NVIDIA Tesla: GPU computing gets its own brand

Wednesday 20th June 2007, 08:30:00 PM, written by Rys

Being able to witness the earnest birth of a new computing industry is a special thing. In the last few years, efforts to use programmable commodity graphics hardware for things other than graphics have gained pace, and now there''s a legit multi-million dollar industry surrounding it.

Today sees NVIDIA further legitimise what they call GPU computing as they introduce Tesla, their third brand based around discrete PC GPU production. Using the famous G80 graphics processor, the first round of Tesla products joins GeForce and Quadro in their product ranks.
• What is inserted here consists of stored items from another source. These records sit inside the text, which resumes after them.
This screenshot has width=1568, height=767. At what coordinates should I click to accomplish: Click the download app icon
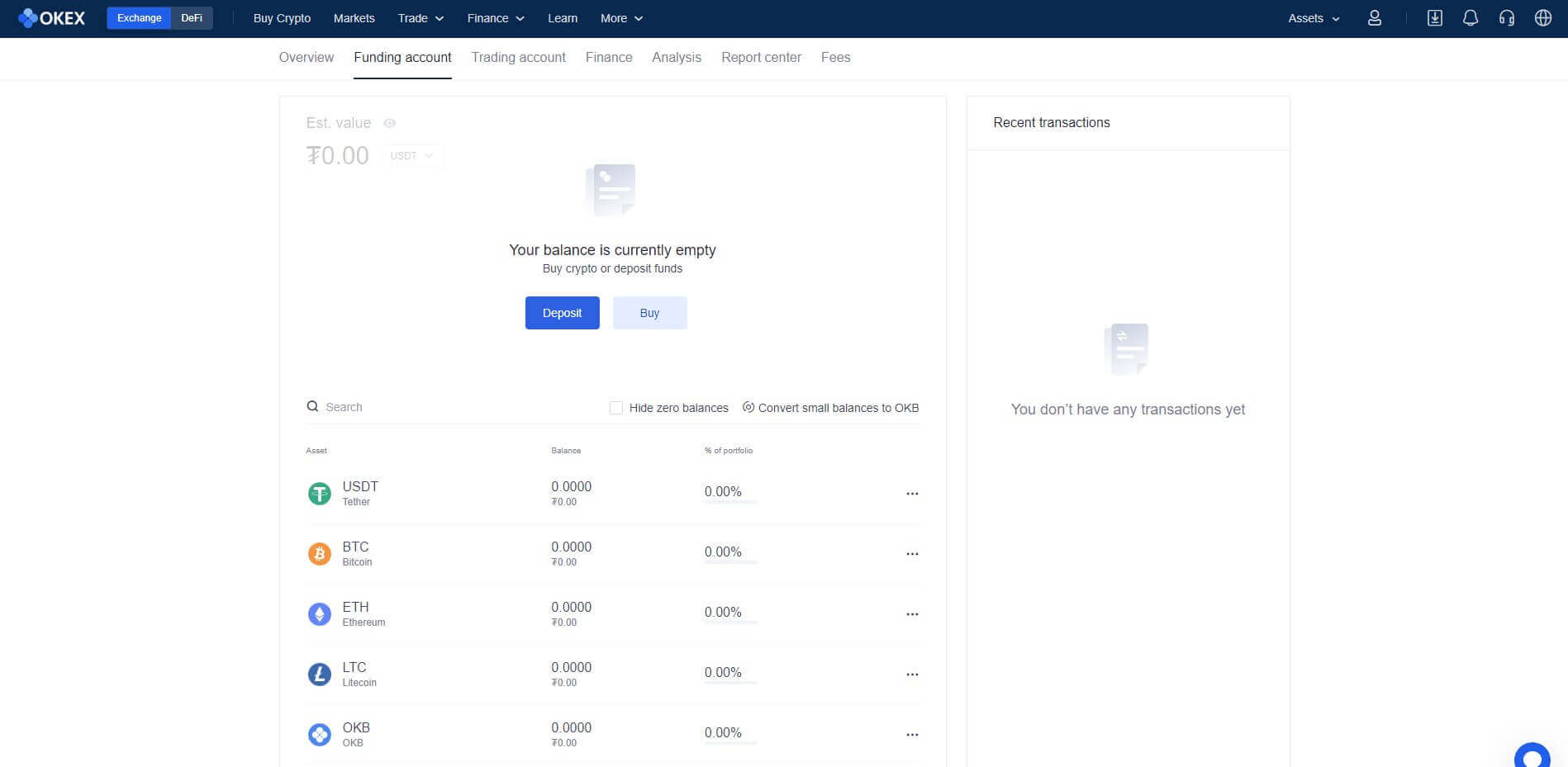(x=1434, y=18)
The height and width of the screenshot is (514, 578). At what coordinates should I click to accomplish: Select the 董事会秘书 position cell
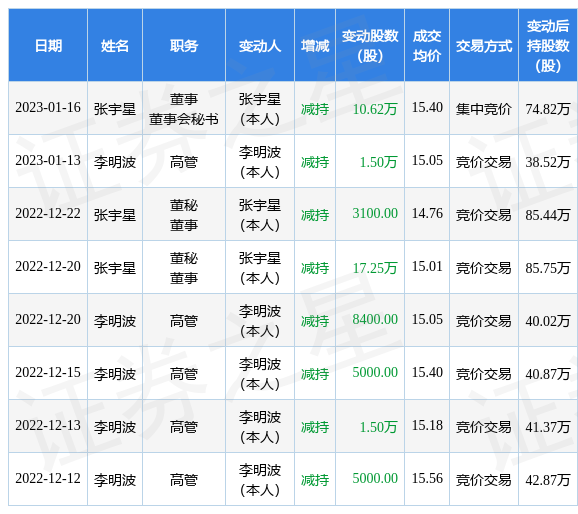184,109
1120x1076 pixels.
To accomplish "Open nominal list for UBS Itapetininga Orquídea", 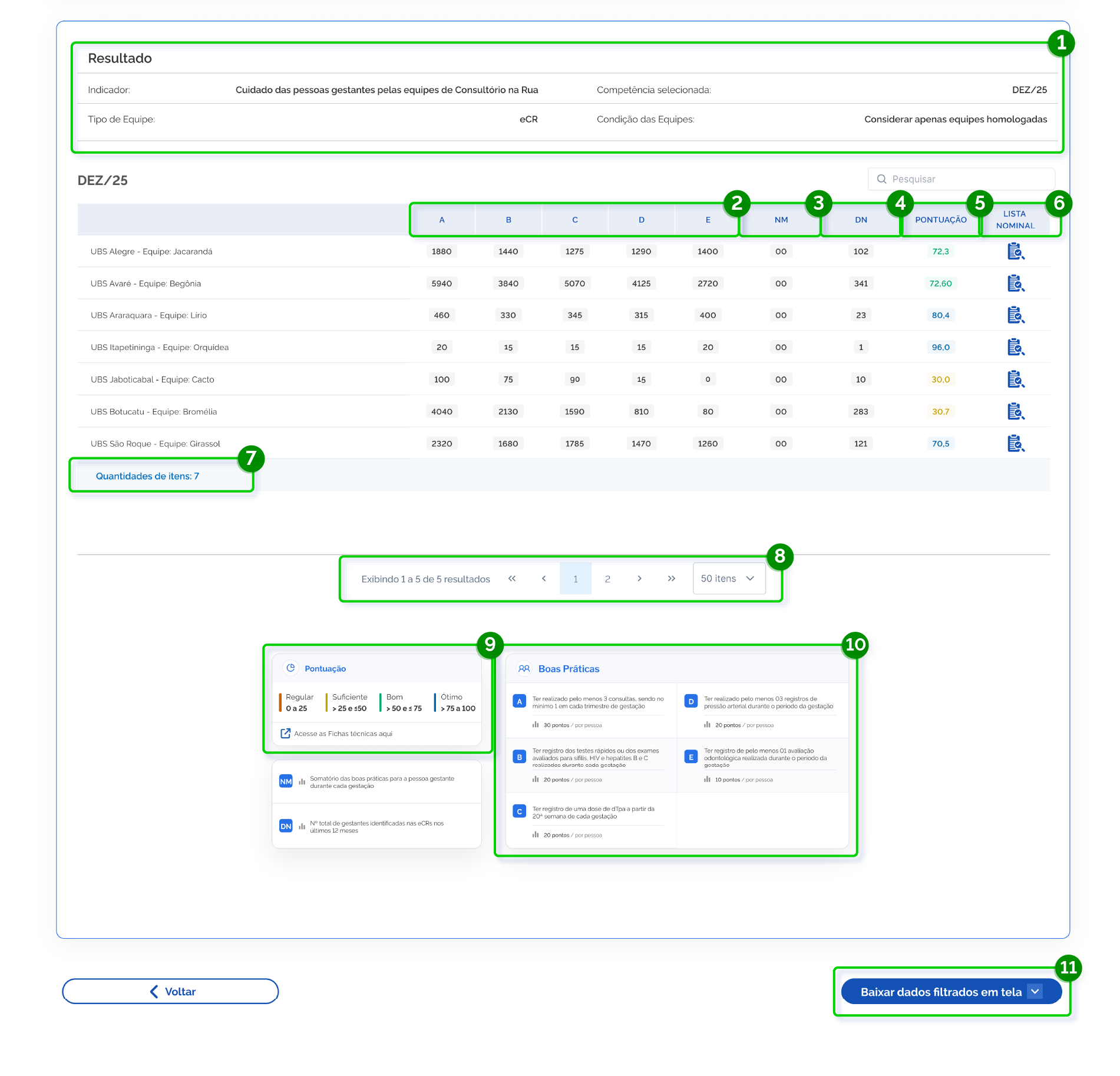I will point(1015,347).
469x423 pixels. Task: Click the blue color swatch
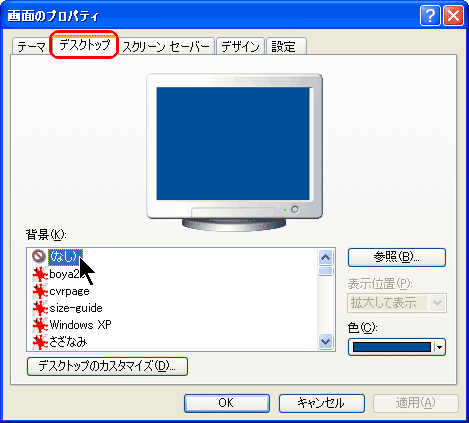tap(392, 347)
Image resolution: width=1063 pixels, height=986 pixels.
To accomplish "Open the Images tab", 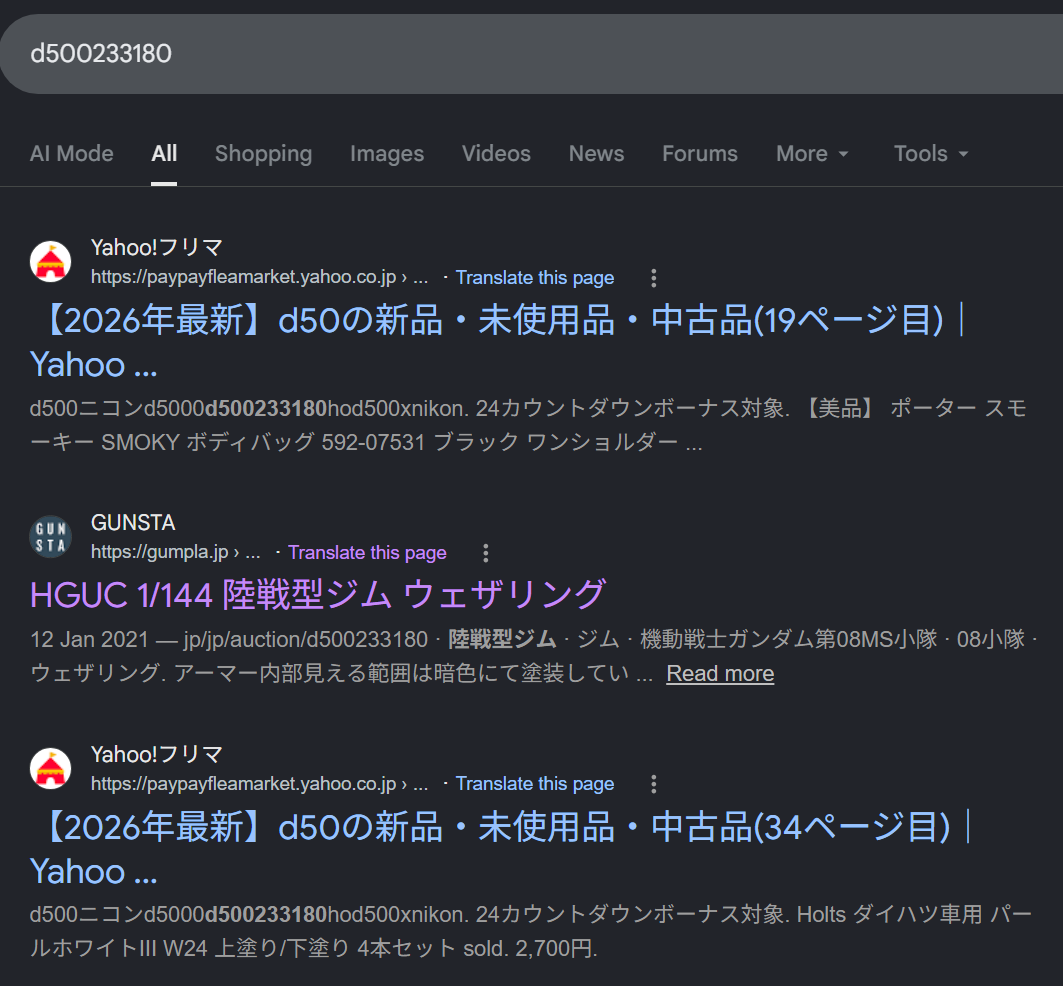I will [x=387, y=154].
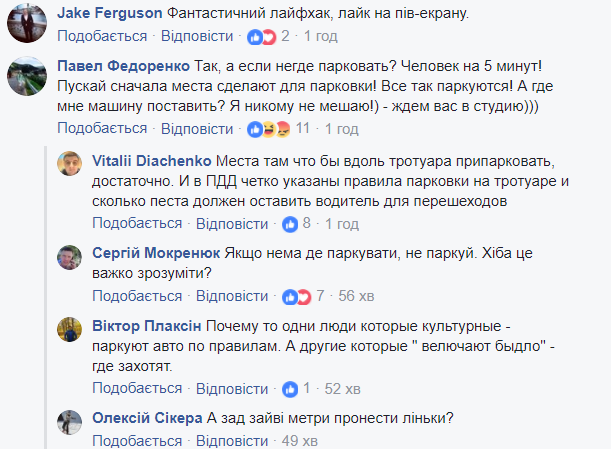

CUDA is the conduit of course, and we have an article that lets you know what Tesla is all about.

We've also got interviews with Andy Keane, General Manager of the GPU Computing Group at NVIDIA, and Dave Kirk, Chief Scientist, regarding Tesla, CUDA, the future of GPU computing, and better incorporating parallel programming into education, among myriad other things.

Following CUDA's 1.0 release in a week or so, we''ll cover that and interview Ian Buck, Software Manager for CUDA, to talk more about the software side.

Discuss on the forums

Tagging

nvidia ± tesla, gpu computing, gpgpu, cuda, kirk, keane


Latest Thread Comments (24 total)
Posted by silent_guy on Friday, 22-Jun-07 06:41:18 UTC
Quoting Arun
Depending on how it is implemented, if part of the extra FP64 cost was neatly divided as another logic block (I'm really not sure how that'd work but heh) then they could just make it redundant, so that even if it increased die size by 5%, it wouldn't affect yields but only the number of chips on the wafer.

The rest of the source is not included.